(FRAGMENTO DEL TEXTO)
────

El éxito de la Feria del Libro se medirá, inevitablemente, con el mismo patrón que sirve para contabilizar la presencia de público a los diferentes actos organizados –hasta 60 en los cinco días que durará el evento–. De hecho, la nueva ubicación de la Feria, la Plaza de la Catedral, ha sido elegida por suponer un sitio de paso que, presumiblemente, facilitará la afluencia de público. Además del nuevo emplazamiento, la otra gran novedad de este año se centra en la persona elegida para coordinar esta cita con el mundo editorial: Manuel García Iborra, alguien de sobrada solvencia literaria que estoy seguro de que colocará a la Feria del Libro en el lugar que le corresponde.

Pero, como apuntaba más arriba, en paralelo a la presentación y en el campus de La Cañada, la joven poeta Ángela Segovia y el traductor y editor Antonio J. Rodríguez caminaban con pasos medidos sobre un fino alambre sostenido en uno de sus extremos por la poesía y en el otro por una amalgama de disciplinas artísticas que transitaban por un mundo infinito de imágenes y sonidos. Desde luego, una apuesta arriesgada. Puro funambulismo.

────

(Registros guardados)
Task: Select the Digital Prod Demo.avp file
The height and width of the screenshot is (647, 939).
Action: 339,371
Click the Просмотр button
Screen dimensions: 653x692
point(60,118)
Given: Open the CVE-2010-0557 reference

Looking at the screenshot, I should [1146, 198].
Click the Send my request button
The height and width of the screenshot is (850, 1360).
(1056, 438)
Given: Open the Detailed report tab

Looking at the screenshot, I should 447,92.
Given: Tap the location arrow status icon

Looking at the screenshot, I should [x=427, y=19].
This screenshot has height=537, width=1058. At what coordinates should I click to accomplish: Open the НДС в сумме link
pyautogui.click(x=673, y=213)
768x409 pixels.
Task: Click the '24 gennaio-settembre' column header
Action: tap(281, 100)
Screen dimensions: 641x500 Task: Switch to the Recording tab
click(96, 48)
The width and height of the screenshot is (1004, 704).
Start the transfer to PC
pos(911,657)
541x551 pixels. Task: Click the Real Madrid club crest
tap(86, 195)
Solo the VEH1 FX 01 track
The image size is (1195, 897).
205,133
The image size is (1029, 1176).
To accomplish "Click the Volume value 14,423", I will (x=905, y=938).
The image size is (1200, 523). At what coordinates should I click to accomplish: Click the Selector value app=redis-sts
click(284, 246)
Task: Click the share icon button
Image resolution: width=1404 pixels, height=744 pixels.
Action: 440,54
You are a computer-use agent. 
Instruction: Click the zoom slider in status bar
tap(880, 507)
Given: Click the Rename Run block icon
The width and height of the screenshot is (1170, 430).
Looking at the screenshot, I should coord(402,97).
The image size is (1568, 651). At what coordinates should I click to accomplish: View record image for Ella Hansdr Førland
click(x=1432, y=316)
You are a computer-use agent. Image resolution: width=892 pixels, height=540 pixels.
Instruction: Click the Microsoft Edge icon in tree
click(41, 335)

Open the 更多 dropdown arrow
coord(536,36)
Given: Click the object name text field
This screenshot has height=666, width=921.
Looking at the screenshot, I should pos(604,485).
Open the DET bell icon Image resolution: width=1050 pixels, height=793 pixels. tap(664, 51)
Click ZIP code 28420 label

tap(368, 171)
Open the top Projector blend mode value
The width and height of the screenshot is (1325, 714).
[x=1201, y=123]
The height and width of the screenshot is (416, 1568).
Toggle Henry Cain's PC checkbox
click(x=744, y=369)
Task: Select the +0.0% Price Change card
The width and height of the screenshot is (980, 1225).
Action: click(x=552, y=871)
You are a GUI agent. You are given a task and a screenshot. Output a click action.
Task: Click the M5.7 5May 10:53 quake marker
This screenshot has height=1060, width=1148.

────

(QUÉ SE PIDE)
Copia íntegramente el texto sobre la Feria del Libro, sin cambiar nada.

(RESPUESTA)
El éxito de la Feria del Libro se medirá, inevitablemente, con el mismo patrón que sirve para contabilizar la presencia de público a los diferentes actos organizados –hasta 60 en los cinco días que durará el evento–. De hecho, la nueva ubicación de la Feria, la Plaza de la Catedral, ha sido elegida por suponer un sitio de paso que, presumiblemente, facilitará la afluencia de público. Además del nuevo emplazamiento, la otra gran novedad de este año se centra en la persona elegida para coordinar esta cita con el mundo editorial: Manuel García Iborra, alguien de sobrada solvencia literaria que estoy seguro de que colocará a la Feria del Libro en el lugar que le corresponde.

Pero, como apuntaba más arriba, en paralelo a la presentación y en el campus de La Cañada, la joven poeta Ángela Segovia y el traductor y editor Antonio J. Rodríguez caminaban con pasos medidos sobre un fino alambre sostenido en uno de sus extremos por la poesía y en el otro por una amalgama de disciplinas artísticas que transitaban por un mundo infinito de imágenes y sonidos. Desde luego, una apuesta arriesgada. Puro funambulismo.